First of all, use the right grit! Aluminium oxide or silicon carbide, depending on material. You might even use commercial beads, or even ground almond shells (make your own in a coffer grinder) for decorative use on soft wood or plastic. DON'T use sand. It's only needed for some particular tasks on cast iron, and it has a serious dust breathing hazard (sand particles flake and make tiny sharp shards).
"Scatter" is a problem because odd grains will get _everywhere_. If you're also a silversmith or a telescope maker, that's a problem. On a small sandblaster though, it's not a big deal. You're only using lightweight "dust" grains rather than beads or shot and these don't have enough inertia to travel far with any energy. You'll find the odd one in things, but you won't etch out the windows.

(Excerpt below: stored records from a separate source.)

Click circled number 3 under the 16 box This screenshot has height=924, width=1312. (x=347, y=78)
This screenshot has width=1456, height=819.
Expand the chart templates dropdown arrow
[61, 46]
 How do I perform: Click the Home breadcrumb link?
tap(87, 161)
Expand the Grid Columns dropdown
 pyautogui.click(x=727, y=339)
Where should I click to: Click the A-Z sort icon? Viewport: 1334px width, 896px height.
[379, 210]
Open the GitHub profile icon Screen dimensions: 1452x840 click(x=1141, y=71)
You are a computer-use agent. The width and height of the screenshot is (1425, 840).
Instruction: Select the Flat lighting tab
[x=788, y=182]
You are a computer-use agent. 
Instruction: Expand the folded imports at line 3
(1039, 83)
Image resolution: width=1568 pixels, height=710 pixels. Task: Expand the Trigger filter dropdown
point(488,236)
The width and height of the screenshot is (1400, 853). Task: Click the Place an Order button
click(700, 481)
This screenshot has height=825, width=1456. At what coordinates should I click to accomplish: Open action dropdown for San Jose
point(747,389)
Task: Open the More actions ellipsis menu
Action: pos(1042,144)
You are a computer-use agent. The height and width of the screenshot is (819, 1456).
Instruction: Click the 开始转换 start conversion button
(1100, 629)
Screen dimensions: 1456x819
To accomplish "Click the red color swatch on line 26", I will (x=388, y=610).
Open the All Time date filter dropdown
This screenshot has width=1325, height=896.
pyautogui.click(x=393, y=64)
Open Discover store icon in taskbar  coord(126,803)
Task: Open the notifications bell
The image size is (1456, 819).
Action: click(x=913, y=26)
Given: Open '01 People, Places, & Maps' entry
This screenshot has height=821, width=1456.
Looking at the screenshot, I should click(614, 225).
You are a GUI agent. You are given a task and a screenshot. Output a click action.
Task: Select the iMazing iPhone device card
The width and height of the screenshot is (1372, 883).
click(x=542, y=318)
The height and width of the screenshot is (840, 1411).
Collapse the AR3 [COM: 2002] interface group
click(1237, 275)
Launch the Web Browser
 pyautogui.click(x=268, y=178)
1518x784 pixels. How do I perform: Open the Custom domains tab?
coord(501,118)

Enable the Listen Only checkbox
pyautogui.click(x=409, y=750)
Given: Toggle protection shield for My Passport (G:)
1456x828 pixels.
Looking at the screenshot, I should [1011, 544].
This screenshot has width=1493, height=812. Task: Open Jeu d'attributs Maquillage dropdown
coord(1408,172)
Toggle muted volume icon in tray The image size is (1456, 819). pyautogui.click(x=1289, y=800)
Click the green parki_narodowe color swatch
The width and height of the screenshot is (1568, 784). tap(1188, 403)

You certainly need some sort of blast cabinet. For odd bits of glass etching at a friend's place, we just do it outside in the yard and then sweep up the grit afterwards. The grit is lost, but then grit's cheap and grit with glass shards in it is a respiratory problem anyway. Not much fun on a windy day though. Up at my Dad's place, where most of the sheet steel blasting gets done, then there's a converted '50s fridge (with doorlock) as a blast cabinet. There are powerful lights high up in the top and a grit recycling hopper at the base. Both of these use pressure-pot blasters and they're still very heavy on air consumption.
For smaller blast cabinets, just improvise. I've used cut down plastic oildrums before now, and even cardboard boxes. White opal polythene drums are excellent, as they let light in.
Do get plenty of light inside the cabinet.
Do make a tall cabinet. Mounting the lights high up is the easiest way to make them grit-proof. Even if you have to make the cabinet taller.
Do use clingfilm (maybe two layers) over the glass panels in front of lights or windows. It's replaceable and stops the main panel getting etched. Don't put it directly over lights though, because of the heat.
Do allow plenty of ventilation out of the blast cabinet. If you don't, the grit will leave through the light fittings, the seals or you might even blow the door off its catches.
Do get some extra-long Herriot gloves from a farmer's shop. Don't seal glove sleeves around the cabinet though, as the pressure forces the gloves out of the cabinet and your arms along with them.
If your blaster has a "lance", then allow a few holes to jab it in through. Make a 2" or 3" clamping ring and stick a disk of heavy rubber sheet between, with an X slot for the lance.
A foot-actuated air valve (for a pressure pot blaster) is ideal.